- Short task
Name every person the blog post below, about a South Park clip called "A Jew on Christmas," mentions by name.

Monday, December 14, 2009
A Nice Jewish Goy
One of my former students posted a clip from Southpark on Facebook. It was called, “A Jew on Christmas.” Knowing the show, I figured it would be stupid or crude and moved on. I paused to think about Jason. A recent graduate of Brown, Jay was in the first class I ever taught. I thought again of the South Park clip and realized, Jay’s Jewish. Intrigued, I scrolled back to watch the clip. As expected, it was about a lonely Jewish boy surrounded by all of his Christian friends. There was a series of jokes about dradles and not playing reindeer games. Some of it was funny, some of it made me cringe.
I thought about Jason growing up as the only Jewish kid in his group of friends in Woodbury, CT. I know Jason and his friends, they’re nice kids. I know he had a very happy childhood. I also think there had to be the occasional slip, the “Oh I didn’t mean anything by that Jason” comments. And outside Jason’s group of friends, the comments might not have been so benign. I thought if any of Jason’s gentile friends posted that clip, people might get mad. I thought about this age of political correctness and my own Jewish friends who might post something like that. Dave Gordon and Steve Stemmer came to mind, guys I joke around with all the time about our “differences.” I thought of my other Jewish friends who would never post something like that, who would have been insulted by the clip. Which response is better? Isn’t it hard to judge with humor? The Irish and the Jews have been making fun of ourselves for years. And when we are poking fun at some of our stereotypical behavior, if it’s meant in fun, if it’s not mean-spirited, is it okay?

- Dataset content
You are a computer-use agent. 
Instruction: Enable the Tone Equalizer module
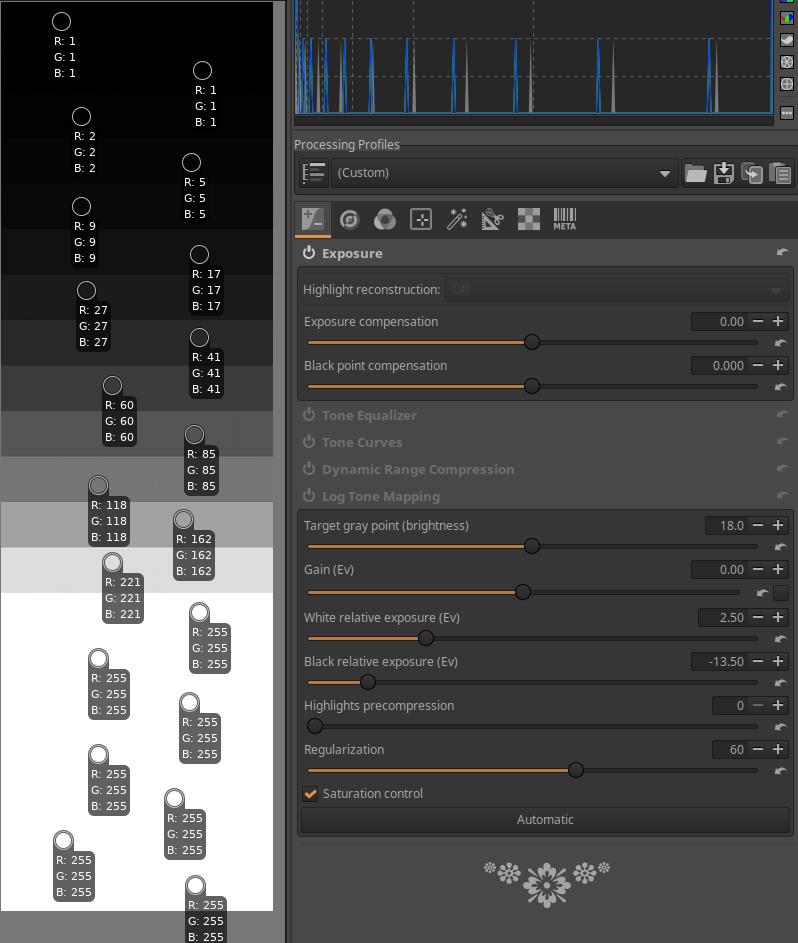pos(309,415)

- Answer to this task
- Jason (also called Jay)
- Dave Gordon
- Steve Stemmer